Ethical decision-making comes from within a person’s moral sense and desire to preserve self-respect. Laws are codifications of certain ethical values meant to help regulate society, and also impact decision-making. Driving carefully, for example, because you don’t want to hurt someone is a decision based on ethics. Driving carefully and within the speed limit because you see a police car behind you suggests your fear of breaking the law and being punished for it.

It is not always a clear delineation, though. Many acts that would be widely condemned as unethical are not prohibited by law -- lying or betraying the confidence of a friend, for example. In addition, punishments for breaking laws can be harsh and sometimes even break ethical standards. Take the death penalty, for instance. Ethics teaches that killing is wrong, yet the law punishes people who break the law with death.

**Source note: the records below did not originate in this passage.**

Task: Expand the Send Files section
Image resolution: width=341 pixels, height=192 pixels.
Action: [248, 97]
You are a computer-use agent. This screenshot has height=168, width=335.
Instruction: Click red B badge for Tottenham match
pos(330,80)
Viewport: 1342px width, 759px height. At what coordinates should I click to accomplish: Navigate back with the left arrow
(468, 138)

Philosopher Jean-Jacques Rousseau has an interesting perspective as to how we evolved from a “natural state” of ethics, to needing formal laws. According to Rousseau, people initially lived solitary, uncomplicated lives, with their few needs easily satisfied by nature. Because of the abundance of nature and the small size of the population, competition was non-existent, and people rarely even saw one another; therefore, they had much less reason for conflict or fear or inclination to cause harm to one other.

As time passed, however, and as the overall population increased, the means by which people could satisfy their needs had to change. People slowly began to live together in small families, and then in small communities. Divisions of labor were introduced, both within and between families, and discoveries and inventions made life easier, giving rise to leisure time. Such leisure time, and closer proximity to one another, inevitably led people to make comparisons between themselves and others, resulting in public value systems being created. Most importantly however, according to Rousseau, was the invention of private property, which constituted the pivotal moment in social evolution where initial conditions of inequality became more pronounced.

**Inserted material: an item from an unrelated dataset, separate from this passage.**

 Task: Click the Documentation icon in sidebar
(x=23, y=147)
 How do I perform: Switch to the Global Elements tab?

Rousseau argues that because now some have property, others with less are forced to work for them, and consequently, the development of social classes begins. Eventually, those who have private property notice that it would be in their interest to create a way to protect it from those who do not have it (as they can see the possibility that it can be acquired by force). So, law, i.e. government, gets established, and ethics (and decision-making) is formalized through a type of “social contract.”

Rousseau's social contract theory(ies) may form a single, consistent view of the reasons for conflict and competition from which modern society suffers. We are born with freedom and equality by nature, but this nature has been corrupted by our contingent social history. We can overcome this “corruption,” however, by reconstituting ourselves with new laws and agreements—guided by ethical decision-making that is good for us individually and collectively. There is precedence that shows, while not easy, that this is possible.

Teaching Strategy: The Syllabus as an Ethics Contract

Your syllabus is a form of a social contract with students, so why not use it to raise awareness about ethical decision-making and laws? Most syllabi already contain policy about about ethics including statements about academic integrity. Perhaps it is time to use the syllabus to bring awareness to larger campus issues. Add a paragraph, for example, about Title IX, and remind students about issues of sexual violence:

"Title IX makes it clear that violence and harassment based on sex and gender is a Civil Rights offense subject to the same kinds of accountability and the same kinds of support applied to offenses against other protected categories such as race, national origin, etc. If you or someone you know has been harassed or assaulted, you can find the appropriate resources here…"

A statement like this in a syllabus could send a multipronged message: that survivors are supported and will have the information needed to report any violence they have witnessed or suffered, and that the campus community as a whole is watching and will hold perpetrators accountable for their actions. It is a simple way to launch a discussion about ethics, ethical decision making, and the law to demonstrate how much they matter in your class.